22 Agosto 2026

Violenza sessuale in Cilento: 17enne denuncia animatore

La giovane, in villeggiatura con il padre, ha raccontato di aver subito abusi nell'alloggio del ragazzo dopo una serata in cui aveva consumato alcolici. Scattato in ospedale il protocollo Codice Rosa.

aversa violenza sessuale

Una tranquilla vacanza estiva sulla costa del Cilento si è trasformata in un dramma per una ragazza napoletana di 17 anni. La giovane, che si trovava in villeggiatura presso una struttura turistica locale insieme al padre, ha sporto denuncia ai Carabinieri accusando di violenza sessuale un animatore di 22 anni impiegato nel medesimo villaggio.

Il caso, portato alla luce dal Corriere del Mezzogiorno, è ora nelle mani dell’autorità giudiziaria e degli investigatori dell’Arma, che stanno lavorando per ricostruire l’esatta dinamica della notte incriminata.

Violenza sessuale in Cilento, la ricostruzione della serata

Secondo quanto messo a verbale dalla minorenne, l’episodio si sarebbe verificato al termine di una serata trascorsa in compagnia di altri coetanei nei pressi della piscina della struttura alberghiera.

  • L’assunzione di alcol e il malessere: Durante il ritrovo, il gruppo avrebbe consumato diverse bevande alcoliche. La 17enne ha spiegato di essersi sentita progressivamente stordita e, rimasta sola con l’animatore, avrebbe chiesto di potersi sdraiare per riposare.
  • I precedenti approcci: Stando al racconto della vittima, il 22enne aveva già manifestato interesse nei suoi confronti nei giorni precedenti, ricevendo però un netto rifiuto da parte della ragazza, che gli aveva chiarito di essere fidanzata.
  • L’ingresso nell’alloggio: Nel tentativo di riprendersi dal forte malessere, la giovane avrebbe accettato di entrare nella stanza del ragazzo.

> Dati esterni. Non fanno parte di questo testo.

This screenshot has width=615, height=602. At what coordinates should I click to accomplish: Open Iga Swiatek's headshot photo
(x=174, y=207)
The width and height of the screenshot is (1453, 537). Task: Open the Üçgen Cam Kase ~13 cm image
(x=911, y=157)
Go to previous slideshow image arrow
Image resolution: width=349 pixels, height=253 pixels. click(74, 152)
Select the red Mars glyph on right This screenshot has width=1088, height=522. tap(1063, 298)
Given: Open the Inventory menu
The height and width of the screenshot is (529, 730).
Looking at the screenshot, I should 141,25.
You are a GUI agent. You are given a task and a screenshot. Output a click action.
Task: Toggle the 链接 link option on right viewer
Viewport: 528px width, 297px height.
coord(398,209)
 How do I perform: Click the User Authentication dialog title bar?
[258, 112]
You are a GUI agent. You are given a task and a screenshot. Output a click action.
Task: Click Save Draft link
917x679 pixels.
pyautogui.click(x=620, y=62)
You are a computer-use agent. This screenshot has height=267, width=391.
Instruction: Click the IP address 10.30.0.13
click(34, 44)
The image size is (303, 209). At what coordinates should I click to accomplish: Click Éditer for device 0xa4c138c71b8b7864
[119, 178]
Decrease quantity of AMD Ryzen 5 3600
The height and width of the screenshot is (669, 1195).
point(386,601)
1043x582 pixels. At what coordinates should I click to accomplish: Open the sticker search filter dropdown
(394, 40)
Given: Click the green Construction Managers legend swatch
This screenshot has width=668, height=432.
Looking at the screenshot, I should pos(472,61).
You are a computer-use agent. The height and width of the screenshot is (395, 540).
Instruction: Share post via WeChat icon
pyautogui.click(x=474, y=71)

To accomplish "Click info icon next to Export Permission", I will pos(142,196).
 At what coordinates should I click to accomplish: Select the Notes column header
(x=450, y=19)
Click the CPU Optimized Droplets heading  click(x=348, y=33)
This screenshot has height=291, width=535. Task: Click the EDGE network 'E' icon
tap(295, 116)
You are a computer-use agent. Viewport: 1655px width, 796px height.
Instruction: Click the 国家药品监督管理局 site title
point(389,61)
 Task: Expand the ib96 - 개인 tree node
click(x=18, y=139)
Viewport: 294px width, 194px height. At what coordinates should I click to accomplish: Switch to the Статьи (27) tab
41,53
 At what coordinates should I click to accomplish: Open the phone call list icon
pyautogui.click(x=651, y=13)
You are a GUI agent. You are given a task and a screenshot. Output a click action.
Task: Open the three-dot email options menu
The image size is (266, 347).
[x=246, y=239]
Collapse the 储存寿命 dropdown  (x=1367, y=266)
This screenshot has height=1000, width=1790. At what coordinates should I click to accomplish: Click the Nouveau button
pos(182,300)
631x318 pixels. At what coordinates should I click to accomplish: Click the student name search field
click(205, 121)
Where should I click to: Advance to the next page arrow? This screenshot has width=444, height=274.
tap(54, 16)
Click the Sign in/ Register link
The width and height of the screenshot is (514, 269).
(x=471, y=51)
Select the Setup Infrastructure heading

È in quel momento che la situazione sarebbe degenerata.

La presunta violenza e l’attivazione del Codice Rosa

All’interno della camera, secondo la denuncia, l’animatore l’avrebbe spogliata contro la sua volontà, consumando un rapporto sessuale non protetto e non consensuale. La vittima ha riferito agli inquirenti di conservare ricordi nitidi di quei drammatici istanti, seppur frammentati da vuoti di memoria causati dal suo stato di alterazione fisica. Dopo l’episodio, la 17enne è stata colta da forti malori e crisi di pianto, riuscendo a fare rientro nell’alloggio condiviso con il padre solamente la mattina seguente.

In un primo momento la giovane ha mantenuto il silenzio per lo shock. Solo in seguito ha trovato la forza di confidarsi telefonicamente con il fidanzato, che l’ha immediatamente esortata a parlarne con la famiglia.

Una volta appresa la notizia, il padre ha accompagnato d’urgenza la figlia al pronto soccorso di un ospedale cilentano. Il personale sanitario, ascoltata la dinamica, ha tempestivamente attivato il Codice Rosa, il percorso di tutela dedicato alle vittime di abusi:

  1. Assistenza clinica: La ragazza è stata sottoposta a tutti gli accertamenti medici previsti dal protocollo.
  2. Supporto psicologico: È stata affiancata da una psicologa specializzata per affrontare il trauma.
  3. Azione legale: Accompagnata dal padre e supportata dai sanitari, si è recata presso la locale stazione dei Carabinieri per formalizzare la denuncia-querela.

La vicenda è ora in piena fase di indagine. Spetterà ai militari dell’Arma e alla magistratura verificare puntualmente il racconto della minorenne, raccogliere eventuali testimonianze e accertare le responsabilità penali a carico del 22enne.